Cercare quel 0,5% in più
Quando abbiamo iniziato a lavorare sulle nostre ultime lampade germicida a UV, ci siamo concentrati su una cosa sola: la concentrazione energetica spettrale. In pratica, abbiamo investito tutto il budget per la ricerca e lo sviluppo nel tentativo di ridurre al minimo le fluttuazioni nella produzione di energia, di soli 0,5%.
Potrebbe sembrare un errore di arrotondamento… Ma nel mondo dei raggi UV-C, qualsiasi energia che non raggiunge la lunghezza d’onda di 253,7 nm è praticamente inutile: non uccide i germi, ma si trasforma semplicemente in calore. E il calore è il nemico numero uno: stressa il sistema di alimentazione della lampada e ne accelera la rottura.
Il trucco per ottenere un raggio più preciso
La maggior parte delle lampade “perde” energia, facendola passare in lunghezze d’onda che non sono utili per la disinfezione. Per evitare questo problema, abbiamo modificato la composizione del gas presente all’interno della lampada e abbiamo reso l’involucro di quarzo estremamente puro.
L’obiettivo?
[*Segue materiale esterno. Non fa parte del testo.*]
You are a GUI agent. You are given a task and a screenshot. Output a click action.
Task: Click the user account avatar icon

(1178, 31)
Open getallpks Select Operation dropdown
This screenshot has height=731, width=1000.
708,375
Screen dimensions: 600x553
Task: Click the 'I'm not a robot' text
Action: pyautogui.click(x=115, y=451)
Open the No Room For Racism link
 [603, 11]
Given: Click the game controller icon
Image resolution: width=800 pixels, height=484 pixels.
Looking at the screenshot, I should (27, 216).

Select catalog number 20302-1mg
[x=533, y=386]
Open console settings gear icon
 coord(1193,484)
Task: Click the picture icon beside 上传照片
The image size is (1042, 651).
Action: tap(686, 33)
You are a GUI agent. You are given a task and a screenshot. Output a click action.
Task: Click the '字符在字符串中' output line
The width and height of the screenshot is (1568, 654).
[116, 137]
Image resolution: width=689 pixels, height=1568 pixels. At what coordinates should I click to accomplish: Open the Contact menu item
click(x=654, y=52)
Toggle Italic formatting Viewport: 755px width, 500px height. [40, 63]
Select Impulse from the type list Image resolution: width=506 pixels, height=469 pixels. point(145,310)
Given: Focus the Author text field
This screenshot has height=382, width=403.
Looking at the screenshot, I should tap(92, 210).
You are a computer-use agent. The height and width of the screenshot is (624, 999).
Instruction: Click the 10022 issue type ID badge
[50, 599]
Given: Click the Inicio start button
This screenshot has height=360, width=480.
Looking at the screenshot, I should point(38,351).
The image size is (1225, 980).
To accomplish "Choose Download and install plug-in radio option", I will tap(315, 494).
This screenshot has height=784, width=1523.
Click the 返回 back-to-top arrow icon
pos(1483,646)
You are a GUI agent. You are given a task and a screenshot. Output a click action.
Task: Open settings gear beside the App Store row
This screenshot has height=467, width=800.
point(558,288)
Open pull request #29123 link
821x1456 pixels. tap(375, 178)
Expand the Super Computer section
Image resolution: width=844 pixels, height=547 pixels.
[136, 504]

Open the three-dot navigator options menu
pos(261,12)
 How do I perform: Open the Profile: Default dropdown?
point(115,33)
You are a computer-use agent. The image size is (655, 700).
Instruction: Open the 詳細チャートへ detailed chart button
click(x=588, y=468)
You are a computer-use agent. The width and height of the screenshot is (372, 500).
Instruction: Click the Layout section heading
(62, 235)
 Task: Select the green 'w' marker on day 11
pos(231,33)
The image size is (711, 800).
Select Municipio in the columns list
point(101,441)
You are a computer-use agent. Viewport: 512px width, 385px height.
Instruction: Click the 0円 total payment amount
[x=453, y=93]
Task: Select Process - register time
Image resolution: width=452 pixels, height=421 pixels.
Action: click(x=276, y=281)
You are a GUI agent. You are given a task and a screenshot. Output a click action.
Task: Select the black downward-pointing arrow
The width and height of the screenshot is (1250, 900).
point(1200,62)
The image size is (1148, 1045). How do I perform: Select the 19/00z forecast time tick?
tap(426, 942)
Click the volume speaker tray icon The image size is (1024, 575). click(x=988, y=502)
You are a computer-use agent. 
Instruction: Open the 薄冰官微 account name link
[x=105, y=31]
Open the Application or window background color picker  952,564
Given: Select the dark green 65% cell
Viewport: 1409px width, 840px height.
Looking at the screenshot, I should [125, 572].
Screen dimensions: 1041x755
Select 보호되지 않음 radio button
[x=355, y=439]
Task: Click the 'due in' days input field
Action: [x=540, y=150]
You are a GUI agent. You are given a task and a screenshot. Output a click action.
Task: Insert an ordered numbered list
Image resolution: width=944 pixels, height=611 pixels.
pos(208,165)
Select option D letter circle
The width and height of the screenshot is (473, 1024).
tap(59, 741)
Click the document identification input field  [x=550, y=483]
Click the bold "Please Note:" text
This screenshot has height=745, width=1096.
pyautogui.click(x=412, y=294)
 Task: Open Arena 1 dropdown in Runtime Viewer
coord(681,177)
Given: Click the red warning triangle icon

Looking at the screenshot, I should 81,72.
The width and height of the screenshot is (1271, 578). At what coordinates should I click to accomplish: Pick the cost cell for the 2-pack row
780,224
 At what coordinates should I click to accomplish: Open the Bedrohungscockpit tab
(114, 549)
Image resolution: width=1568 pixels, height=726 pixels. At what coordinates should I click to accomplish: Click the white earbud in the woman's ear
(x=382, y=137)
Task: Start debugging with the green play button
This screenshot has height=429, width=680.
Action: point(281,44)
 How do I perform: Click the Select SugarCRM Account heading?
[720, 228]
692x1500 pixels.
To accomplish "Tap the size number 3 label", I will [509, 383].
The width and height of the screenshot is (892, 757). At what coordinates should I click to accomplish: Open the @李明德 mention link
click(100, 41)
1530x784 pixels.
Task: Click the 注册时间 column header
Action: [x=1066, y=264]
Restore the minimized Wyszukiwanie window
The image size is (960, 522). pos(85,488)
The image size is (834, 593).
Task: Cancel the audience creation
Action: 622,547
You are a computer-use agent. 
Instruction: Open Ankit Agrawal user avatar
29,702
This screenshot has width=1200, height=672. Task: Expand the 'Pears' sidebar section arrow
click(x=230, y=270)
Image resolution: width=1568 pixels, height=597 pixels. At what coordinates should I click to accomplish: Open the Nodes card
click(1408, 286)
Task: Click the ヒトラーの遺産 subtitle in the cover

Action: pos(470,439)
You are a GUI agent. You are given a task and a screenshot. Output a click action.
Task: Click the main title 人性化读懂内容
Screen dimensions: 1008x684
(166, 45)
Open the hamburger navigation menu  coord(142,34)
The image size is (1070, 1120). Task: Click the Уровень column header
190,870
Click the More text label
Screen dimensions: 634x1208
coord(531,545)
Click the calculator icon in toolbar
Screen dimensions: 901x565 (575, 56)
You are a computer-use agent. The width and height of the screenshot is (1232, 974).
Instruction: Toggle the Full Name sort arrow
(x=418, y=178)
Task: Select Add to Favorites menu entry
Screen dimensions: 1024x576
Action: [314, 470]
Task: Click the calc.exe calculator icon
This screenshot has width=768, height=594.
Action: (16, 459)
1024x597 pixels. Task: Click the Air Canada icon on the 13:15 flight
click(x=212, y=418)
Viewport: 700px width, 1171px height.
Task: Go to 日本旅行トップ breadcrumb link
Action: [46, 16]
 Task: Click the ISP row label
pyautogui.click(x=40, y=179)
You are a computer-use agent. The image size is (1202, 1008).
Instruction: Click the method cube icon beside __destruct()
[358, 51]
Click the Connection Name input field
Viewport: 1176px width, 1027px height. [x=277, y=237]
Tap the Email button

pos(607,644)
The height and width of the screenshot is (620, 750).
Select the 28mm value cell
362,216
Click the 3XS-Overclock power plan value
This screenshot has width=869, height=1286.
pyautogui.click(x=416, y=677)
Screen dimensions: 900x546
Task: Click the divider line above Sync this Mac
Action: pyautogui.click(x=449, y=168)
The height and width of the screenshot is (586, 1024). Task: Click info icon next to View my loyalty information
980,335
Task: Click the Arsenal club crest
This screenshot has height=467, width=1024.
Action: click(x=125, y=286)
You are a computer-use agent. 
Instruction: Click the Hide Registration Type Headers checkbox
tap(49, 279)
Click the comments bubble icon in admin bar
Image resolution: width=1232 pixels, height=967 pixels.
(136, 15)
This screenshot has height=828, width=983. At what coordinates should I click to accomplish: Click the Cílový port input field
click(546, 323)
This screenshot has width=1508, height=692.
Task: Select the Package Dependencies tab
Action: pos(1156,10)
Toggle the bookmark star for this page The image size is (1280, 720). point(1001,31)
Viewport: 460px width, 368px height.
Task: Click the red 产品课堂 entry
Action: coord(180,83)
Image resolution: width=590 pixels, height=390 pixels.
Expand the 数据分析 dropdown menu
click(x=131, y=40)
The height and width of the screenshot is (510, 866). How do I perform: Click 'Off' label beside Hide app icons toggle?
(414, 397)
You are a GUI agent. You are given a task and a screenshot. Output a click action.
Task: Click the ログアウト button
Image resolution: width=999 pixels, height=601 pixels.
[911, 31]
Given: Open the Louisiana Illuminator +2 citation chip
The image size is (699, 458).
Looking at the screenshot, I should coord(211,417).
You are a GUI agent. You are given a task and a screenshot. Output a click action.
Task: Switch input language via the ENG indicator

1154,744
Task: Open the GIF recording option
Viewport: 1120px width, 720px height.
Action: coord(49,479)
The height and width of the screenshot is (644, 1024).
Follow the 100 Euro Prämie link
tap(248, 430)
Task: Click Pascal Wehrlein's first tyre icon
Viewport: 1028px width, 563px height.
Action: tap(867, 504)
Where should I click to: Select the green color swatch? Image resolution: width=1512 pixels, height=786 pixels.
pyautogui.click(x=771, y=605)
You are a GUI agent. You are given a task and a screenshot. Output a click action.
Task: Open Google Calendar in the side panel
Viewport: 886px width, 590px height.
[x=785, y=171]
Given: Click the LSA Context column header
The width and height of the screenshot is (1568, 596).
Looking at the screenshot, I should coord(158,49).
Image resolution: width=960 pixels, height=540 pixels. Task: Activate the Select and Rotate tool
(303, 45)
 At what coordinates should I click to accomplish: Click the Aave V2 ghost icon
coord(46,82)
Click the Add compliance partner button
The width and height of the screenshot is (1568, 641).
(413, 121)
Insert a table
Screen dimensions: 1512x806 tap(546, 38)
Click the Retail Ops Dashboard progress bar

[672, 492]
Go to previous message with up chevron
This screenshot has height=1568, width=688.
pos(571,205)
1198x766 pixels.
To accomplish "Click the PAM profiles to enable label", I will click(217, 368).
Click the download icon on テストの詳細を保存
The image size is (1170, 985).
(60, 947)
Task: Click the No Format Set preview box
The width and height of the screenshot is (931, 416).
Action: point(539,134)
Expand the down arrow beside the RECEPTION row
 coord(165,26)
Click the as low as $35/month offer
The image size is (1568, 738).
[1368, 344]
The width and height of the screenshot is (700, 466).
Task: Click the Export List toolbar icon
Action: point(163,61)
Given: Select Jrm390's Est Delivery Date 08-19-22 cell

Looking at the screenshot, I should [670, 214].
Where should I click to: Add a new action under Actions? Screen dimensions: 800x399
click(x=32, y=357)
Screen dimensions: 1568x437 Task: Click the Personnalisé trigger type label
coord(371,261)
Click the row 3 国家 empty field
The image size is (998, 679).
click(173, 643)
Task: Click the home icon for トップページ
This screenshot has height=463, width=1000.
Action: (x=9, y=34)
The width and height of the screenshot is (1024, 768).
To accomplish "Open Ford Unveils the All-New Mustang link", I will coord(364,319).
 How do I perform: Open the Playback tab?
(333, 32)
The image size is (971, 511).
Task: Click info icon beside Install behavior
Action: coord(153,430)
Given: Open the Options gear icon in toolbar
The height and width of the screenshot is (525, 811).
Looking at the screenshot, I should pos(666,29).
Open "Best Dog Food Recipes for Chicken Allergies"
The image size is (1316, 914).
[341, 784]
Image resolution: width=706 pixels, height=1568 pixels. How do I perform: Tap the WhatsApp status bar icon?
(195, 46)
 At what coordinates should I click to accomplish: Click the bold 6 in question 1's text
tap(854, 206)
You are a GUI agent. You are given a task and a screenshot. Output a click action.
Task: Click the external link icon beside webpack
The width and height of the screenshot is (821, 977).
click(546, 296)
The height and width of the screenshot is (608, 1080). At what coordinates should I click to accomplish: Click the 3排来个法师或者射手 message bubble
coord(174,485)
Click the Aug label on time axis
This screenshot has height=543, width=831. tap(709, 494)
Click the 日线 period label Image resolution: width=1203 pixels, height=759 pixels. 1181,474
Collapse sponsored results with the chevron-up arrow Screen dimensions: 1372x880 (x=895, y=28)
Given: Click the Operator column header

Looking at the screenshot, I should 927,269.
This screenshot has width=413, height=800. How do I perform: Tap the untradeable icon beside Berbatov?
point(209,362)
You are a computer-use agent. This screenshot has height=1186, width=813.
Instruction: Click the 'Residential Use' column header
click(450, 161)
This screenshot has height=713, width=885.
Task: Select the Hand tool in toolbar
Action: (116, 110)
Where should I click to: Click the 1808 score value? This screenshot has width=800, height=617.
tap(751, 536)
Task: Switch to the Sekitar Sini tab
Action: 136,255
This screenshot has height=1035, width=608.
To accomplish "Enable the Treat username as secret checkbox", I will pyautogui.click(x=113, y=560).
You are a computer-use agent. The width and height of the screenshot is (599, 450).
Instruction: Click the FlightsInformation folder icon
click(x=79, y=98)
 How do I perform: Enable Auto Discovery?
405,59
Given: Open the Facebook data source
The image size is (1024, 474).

Far sì che più fotoni vengano emessi proprio nella fascia di lunghezze d’onda necessaria per la disinfezione.
La cosa migliore è che si può ridurre la potenza totale della lampada senza perdere efficacia nella disinfezione. Si ottiene comunque lo stesso livello di efficacia, ma il costo energetico rimane più basso.
Il problema (perché ce n’è sempre uno)
Il problema è che, quando si cerca questa precisione, la lampada diventa un po’ più esigente. Se la si collega a una fonte di alimentazione scadente, si rischia di perdere quel 0,5% di efficienza. È quindi necessario utilizzare una fonte di alimentazione stabile per mantenere costante l’emissione di luce.
Inoltre, abbiamo passato all’uso di quarzo sintetico ad alta trasmissione: questo garantisce che l’energia venga effettivamente emessa dalla lampada, invece di rimanere intrappolata nel vetro. Inoltre, la superficie della lampada rimane più fresca al tatto, il che è un vantaggio per tutti.
Dove fa davvero la differenza
Se si possiedono solo una o due lampade, probabilmente non c’è bisogno di tanta precisione. Ma se si gestisce una linea di disinfezione ad alta capacità? Lì questa tecnologia diventa fondamentale. Quando ci sono centinaia di lampade in uno spazio ristretto, anche un miglioramento dell’1% rappresenta un grande vantaggio. In questo modo, la stanza non diventa un forno. I ventilatori di raffreddamento non devono funzionare a pieno regime, e le lampade mantengono temperature più basse. Inoltre, non è necessario sostituirle così spesso.